In 1904 he was nominated by the Democrats to run for the state house of representatives for one of the seats from Maricopa County. The Republicans, however, swept the elections in Maricopa. In 1908 Webb was once again nominated by the Democrats as their choice for one of the lower house seats in the state legislature from Maricopa County. Webb, along with his two Democrat colleagues, Frank DeSouza and J. W. Woolf, along with Republican J. C. Reed, won the four house seats from Maricopa in November's general election. Very shortly after the general election, the fight for the speakership of the house began, with Webb squaring off against Fred Sutter.

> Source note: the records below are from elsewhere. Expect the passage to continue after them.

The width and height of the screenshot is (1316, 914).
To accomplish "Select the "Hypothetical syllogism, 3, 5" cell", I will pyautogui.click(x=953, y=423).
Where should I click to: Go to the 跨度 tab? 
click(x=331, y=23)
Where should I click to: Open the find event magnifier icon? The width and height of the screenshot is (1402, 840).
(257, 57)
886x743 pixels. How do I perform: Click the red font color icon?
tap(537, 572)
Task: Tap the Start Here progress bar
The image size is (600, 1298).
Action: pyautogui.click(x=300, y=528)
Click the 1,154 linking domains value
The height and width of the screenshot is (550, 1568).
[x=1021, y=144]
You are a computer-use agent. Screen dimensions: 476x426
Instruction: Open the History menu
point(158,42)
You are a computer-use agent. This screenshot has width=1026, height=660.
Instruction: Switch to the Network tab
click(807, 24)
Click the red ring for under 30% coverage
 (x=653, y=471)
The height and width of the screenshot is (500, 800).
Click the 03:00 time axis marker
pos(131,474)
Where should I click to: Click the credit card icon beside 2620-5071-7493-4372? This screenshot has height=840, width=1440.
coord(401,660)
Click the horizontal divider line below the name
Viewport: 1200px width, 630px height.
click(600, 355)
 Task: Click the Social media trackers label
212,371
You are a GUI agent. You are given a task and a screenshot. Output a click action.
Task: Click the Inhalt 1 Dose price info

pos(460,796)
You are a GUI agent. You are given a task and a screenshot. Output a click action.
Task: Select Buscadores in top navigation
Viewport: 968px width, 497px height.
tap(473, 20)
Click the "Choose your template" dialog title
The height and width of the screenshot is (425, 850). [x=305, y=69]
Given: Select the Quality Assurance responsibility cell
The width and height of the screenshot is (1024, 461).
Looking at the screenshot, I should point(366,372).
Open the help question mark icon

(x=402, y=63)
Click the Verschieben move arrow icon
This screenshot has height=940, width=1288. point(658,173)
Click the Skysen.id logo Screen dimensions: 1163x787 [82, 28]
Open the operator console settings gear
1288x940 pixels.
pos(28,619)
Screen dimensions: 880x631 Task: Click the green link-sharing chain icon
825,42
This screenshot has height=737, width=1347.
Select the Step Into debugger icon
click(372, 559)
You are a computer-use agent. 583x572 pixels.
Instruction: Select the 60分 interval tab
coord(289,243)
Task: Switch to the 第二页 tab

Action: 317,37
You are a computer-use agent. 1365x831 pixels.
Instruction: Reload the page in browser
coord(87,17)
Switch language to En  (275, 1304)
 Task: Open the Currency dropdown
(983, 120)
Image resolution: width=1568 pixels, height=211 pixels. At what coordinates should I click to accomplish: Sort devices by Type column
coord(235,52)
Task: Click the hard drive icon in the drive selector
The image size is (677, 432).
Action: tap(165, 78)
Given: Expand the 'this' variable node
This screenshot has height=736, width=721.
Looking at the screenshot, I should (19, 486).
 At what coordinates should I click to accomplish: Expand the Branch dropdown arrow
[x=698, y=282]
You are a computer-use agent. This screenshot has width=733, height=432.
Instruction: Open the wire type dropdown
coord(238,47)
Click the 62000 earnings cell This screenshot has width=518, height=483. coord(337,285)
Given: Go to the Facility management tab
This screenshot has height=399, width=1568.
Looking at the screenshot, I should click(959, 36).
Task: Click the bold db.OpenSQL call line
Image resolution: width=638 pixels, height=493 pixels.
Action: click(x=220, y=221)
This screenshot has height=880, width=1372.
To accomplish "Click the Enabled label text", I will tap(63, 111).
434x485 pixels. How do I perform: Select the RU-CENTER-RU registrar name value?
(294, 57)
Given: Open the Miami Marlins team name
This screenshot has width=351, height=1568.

By January 1909 two more members of the House, W. W. Pace and J. W. Woolf, announced their intention to run for the speakership. However, shortly before the legislature convened, both Pace and Woolf withdrew from the race. On the first ballot, the vote was split evenly between Webb and Sutter, each man receiving 8 votes. However, the 17th Democrat in the house, Joseph Patterson of Navajo County, arrived late and cast the deciding vote for Webb. On the second ballot Webb was elected unanimously.

In 1911, he was one of several prominent Democrats who protested the proposed Constitution of Arizona.

In August 1914, Webb announced his intention to run for the Maricopa seat in the state senate. Both of the incumbents were Democrats, C. B. Wood and H. A. Davis, but Wood was not running for re-election, due to his appointment by Woodrow Wilson to be the U. S. Postmaster for Phoenix. Davis did run, and along with Webb, there were three other Democrats seeking the 2 nominations: Harry Johnson, J. A. R. Irvine, and O. S. Stapley. Stapley garnered the most number of votes in the Democrat's primary, while Webb eked out a victory over the incumbent, Davis. Webb and Stapley were elected in the November general election. In 1916, he did not run for re-election to the state senate, instead he ran for, and won the position of Maricopa County Treasurer.